Contact: Tim McHugh, Friends Committee on National Legislation, media@fcnl.org; 202-903-2515
“The death penalty is now and has always been immoral and barbaric. It is retribution for, not deterrence to, crime. Aligning our country with China, Iran, and Saudi Arabia, countries that lead the world in executions, is a moral failing” explained Diane Randall, FCNL’s executive secretary. “Restarting federal executions will not make our country safer nor will it impact crime rates. It will only reinforce the extremism of the death penalty as vile public spectacle.”
State-sanctioned killing violates the deeply-held beliefs of people from different religious traditions. The Friends Committee on National Legislation seeks abolition of the death penalty because we believe that state-sanctioned killing denies the sacredness of human life and violates our belief in the human capacity for change.

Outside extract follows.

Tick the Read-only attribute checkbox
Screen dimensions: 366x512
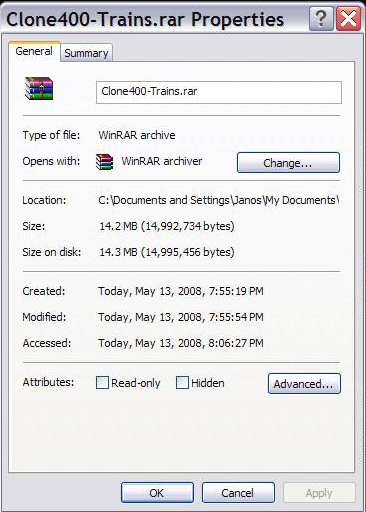pyautogui.click(x=102, y=383)
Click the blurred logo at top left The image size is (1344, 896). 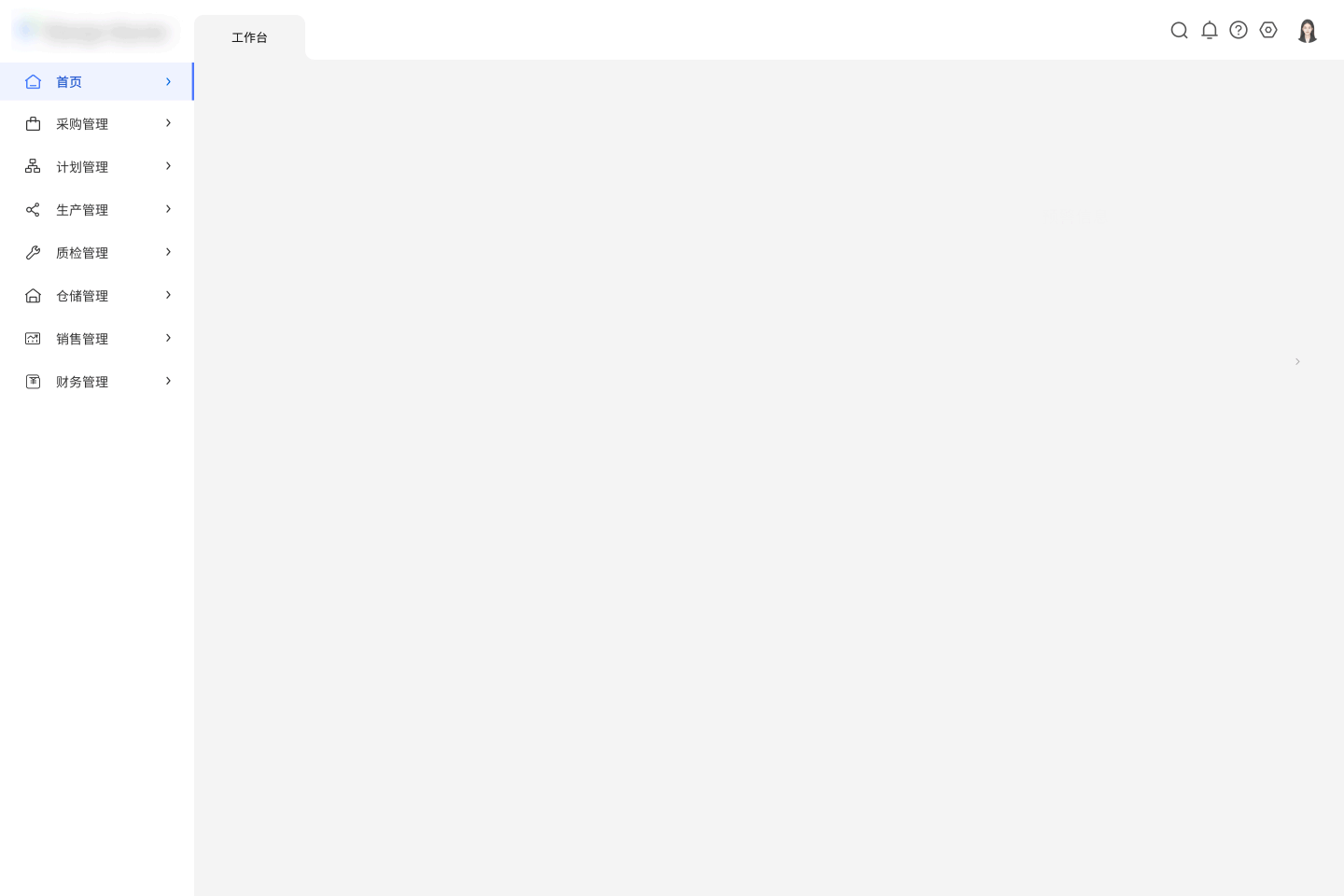[x=93, y=32]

Executing criminals does not effectively address the roots of violence in our society. It has not been shown to effectively deter the sorts of crimes for which it is applied. It does not restore lives destroyed by acts of violence. While we acknowledge the tragic violence and deep loss of murder and we empathize with the agony of victims and their families, we believe that executing people, even those whose guilt is beyond a shadow of doubt, is wrong.
The federal government has not executed anyone since 2003, when it faced legal challenges on how it planned to carry out executions. Attorney General Barr ordered a new method for executing prisoners, replacing the lethal drug cocktail with injections of a single drug.